WASHINGTON – Bank of America Corp. has agreed to fork over nearly $17 billion to settle government claims over toxic mortgage securities that helped trigger the Great Recession, according to people close to the negotiations with the Justice Department.
The agreement – $9 billion in cash penalties and the rest in mortgage modifications and other consumer relief – remained tentative on Wednesday, these people said. It would be by far the largest in a series of billion-dollar settlements with the “too big to fail” banks over the subprime mortgage meltdown.
At issue are $245 billion in soured home loans, only $10 billion of which were from Bank of America. The rest were sold, packaged in bonds, by three firms BofA acquired in 2008 – the giant Calabasas high-risk lender Countrywide Financial Corp., Wall Street fixture Merrill Lynch & Co., and First Franklin Financial Corp., a big San Jose subprime specialist that Merrill had purchased in 2006.

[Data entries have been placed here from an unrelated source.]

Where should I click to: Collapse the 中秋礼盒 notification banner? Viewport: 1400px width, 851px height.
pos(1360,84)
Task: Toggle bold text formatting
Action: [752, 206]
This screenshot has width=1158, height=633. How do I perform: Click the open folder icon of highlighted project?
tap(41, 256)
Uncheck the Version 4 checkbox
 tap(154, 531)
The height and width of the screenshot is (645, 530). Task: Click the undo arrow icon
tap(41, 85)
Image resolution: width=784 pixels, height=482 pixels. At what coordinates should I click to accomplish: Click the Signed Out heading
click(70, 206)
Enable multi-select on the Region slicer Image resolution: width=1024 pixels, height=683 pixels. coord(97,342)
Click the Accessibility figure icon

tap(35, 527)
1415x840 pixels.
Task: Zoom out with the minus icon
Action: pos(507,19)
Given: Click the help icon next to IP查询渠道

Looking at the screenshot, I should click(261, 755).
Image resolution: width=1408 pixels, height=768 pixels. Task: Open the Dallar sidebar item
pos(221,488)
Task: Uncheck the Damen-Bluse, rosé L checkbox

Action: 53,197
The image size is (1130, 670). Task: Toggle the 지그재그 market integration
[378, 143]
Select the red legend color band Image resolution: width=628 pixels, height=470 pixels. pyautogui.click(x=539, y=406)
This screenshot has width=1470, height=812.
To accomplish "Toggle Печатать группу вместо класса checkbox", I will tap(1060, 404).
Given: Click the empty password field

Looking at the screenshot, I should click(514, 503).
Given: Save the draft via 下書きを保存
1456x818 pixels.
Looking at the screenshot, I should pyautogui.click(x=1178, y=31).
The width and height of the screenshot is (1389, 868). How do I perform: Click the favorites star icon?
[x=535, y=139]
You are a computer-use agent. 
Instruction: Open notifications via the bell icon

Bank of America had resisted government demands that it pay $17 billion to settle its liabilities. It argued that the penalty was too severe for bad investments sold by others, although it eventually raised its settlement offer to $13 billion and then $14 billion.
Then, after a trial the bank lost, a New York judge last week ordered it to pay $1.3 billion for mortgages sold in a 2007 Countrywide program called the Hustle. At that point, Bank of America chief Executive Brian Moynihan threw in the towel and got in touch with U.S. Atty. Gen. Eric Holder.
“It removed the theoretical element of what happens if you fight this kind of thing,” said one person familiar with the negotiations.